At its Wednesday conference, the Supreme Court’s actions of note included:

  • The court granted review in Shalabi v. City of Fontana, in which the Fourth District, Division Two, Court of Appeal held in a published opinion that a plaintiff had filed his lawsuit just in time, rather than a day late as the superior court had ruled.  A 135-year-old Supreme Court opinion — Ganahl v. Soher (1884) 2 Cal.Unrep. 415 [5 P. 80] — seems contrary to the appellate court’s decision, but that court didn’t let Auto Equity Sales stand in its way, stating that, “Because Ganahl did not cite [Code of Civil Procedure] section 12 [the statute the Court of Appeal found controlling] or explain how the court could create an exception to a law created by the Legislature, we conclude Ganahl is not binding authority on the issue of how to calculate time under section 12.”  (Brackets and link added.)  The Supreme Court has limited review in Shalabi to the issue, “In cases where the statute of limitations is tolled, is the first day after tolling ends included or excluded in calculating whether an action is timely filed?”

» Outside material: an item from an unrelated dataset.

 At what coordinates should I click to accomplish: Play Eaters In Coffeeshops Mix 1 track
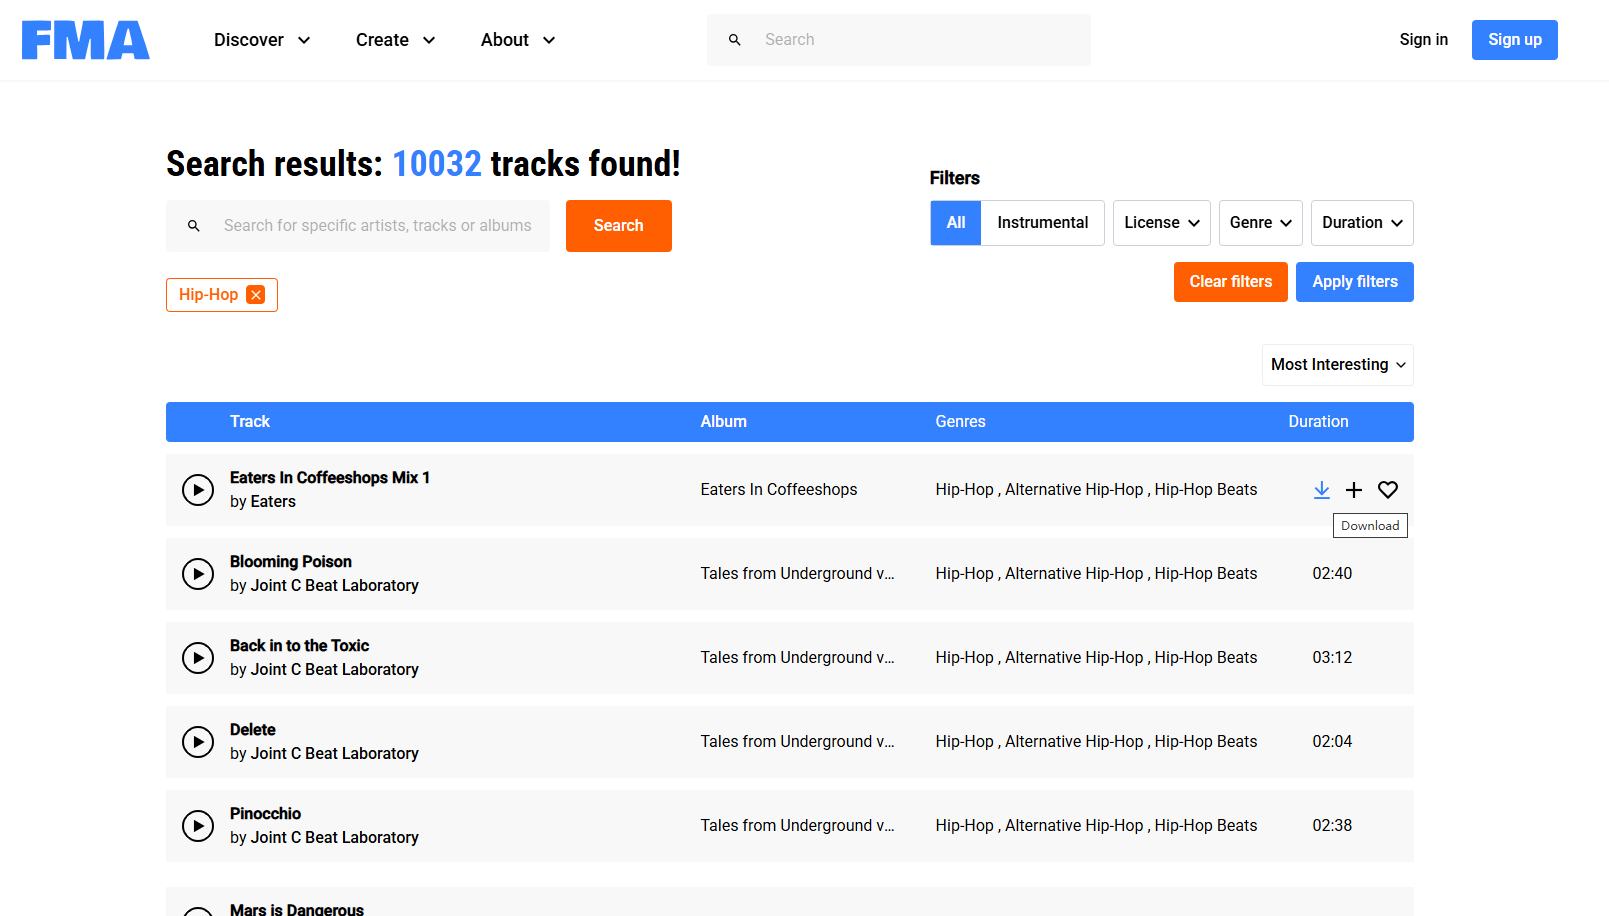click(x=198, y=490)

  • For the third time, the court ordered supplemental briefing in Facebook v. Superior Court (Touchstone), a case regarding a criminal defendant’s right to obtain social media communications of others.  (See here and here.)
  • The court also ordered supplemental briefing in Frlekin v. Apple Inc., a Ninth Circuit-referred wage-and-hour matter.  The briefing is to address the case’s question as restated by the court yesterday:  “Is time spent on the employer’s premises waiting for, and undergoing, required exit searches of packages, bags, or personal technology devices voluntarily brought to work purely for personal convenience by employees compensable as ‘hours worked’ within the meaning of California Industrial Welfare Commission Wage Order No. 7?”  (Emphasis added to show revised question language.)  [Disclosure:  Horvitz & Levy has filed an amicus curiae brief in the case.]
  • The court denied review in People v. Gonzales, but Justice Carol Corrigan recorded a vote to grant.  Record votes are usually designed to send a message about the dissenting justice’s interest in a legal issue.  The message from this vote is unclear, however, because the Second District, Division Six’s published opinion deals with three separate issues and the docket doesn’t identify which issue or issues piqued Justice Corrigan’s interest.  The opinion conditionally reversed a murder conviction because the superior court had failed to determine whether the defendant was competent to stand trial after defense counsel withdrew a statement of doubt as to defendant’s competency.  The appellate court held “neither the defendant nor his counsel may withdraw a previously expressed doubt.”  But it was the defendant who petitioned for review, presumably because the court rejected his arguments that a medical examiner’s testimony violated Sanchez and that a defense witness’s testimony was wrongly excluded as irrelevant.
  • The court abated a less-than-one-year-old death penalty appeal (People v. Urdiales) because the defendant died.  (See here.)
  • There were 13 criminal case grant-and-holds, and three criminal case grant-and-transfers.